## Required work
Count the lines of the records that contain the word "sidebar", matching case, and give only the number.

## Provided entries
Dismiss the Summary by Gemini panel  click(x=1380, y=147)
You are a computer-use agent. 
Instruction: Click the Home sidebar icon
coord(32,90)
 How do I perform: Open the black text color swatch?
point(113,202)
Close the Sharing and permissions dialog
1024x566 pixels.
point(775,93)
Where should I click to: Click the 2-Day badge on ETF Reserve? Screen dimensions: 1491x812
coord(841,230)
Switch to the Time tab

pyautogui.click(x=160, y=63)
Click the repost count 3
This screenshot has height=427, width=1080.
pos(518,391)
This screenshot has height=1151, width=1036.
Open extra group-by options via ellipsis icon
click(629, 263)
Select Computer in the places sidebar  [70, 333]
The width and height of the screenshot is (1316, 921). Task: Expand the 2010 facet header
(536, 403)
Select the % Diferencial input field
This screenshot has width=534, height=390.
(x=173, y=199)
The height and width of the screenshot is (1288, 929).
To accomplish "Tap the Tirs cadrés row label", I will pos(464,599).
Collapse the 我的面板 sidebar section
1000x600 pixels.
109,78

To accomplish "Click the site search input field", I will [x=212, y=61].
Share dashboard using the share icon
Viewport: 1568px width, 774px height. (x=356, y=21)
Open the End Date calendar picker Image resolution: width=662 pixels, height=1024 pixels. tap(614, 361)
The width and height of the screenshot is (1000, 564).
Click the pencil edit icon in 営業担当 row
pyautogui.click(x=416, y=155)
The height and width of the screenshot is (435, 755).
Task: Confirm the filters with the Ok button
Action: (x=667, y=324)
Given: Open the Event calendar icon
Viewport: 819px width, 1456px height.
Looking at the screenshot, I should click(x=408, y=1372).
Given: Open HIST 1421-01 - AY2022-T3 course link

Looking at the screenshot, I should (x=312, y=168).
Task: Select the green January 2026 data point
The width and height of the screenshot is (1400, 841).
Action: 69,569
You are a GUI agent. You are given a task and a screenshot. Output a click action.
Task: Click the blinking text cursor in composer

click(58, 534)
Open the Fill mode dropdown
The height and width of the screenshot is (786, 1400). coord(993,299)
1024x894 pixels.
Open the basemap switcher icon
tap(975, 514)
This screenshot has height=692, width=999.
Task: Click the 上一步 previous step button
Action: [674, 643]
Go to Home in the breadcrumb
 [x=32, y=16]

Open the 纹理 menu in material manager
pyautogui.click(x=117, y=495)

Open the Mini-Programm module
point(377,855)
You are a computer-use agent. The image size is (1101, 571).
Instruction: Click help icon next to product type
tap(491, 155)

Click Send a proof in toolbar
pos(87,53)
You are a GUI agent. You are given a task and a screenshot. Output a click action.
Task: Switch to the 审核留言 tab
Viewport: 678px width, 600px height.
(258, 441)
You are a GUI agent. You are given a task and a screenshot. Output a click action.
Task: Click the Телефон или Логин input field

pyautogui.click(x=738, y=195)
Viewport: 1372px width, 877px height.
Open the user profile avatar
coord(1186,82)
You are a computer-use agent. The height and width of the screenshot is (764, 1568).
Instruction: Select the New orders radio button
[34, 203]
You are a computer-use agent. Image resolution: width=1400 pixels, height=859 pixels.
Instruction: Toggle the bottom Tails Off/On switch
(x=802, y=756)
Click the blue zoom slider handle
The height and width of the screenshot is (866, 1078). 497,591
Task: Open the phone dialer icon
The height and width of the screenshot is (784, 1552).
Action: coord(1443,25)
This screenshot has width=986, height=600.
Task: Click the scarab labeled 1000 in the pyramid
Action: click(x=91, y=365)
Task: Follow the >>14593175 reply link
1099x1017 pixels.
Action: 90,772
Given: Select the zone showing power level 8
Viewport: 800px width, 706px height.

## Final result
3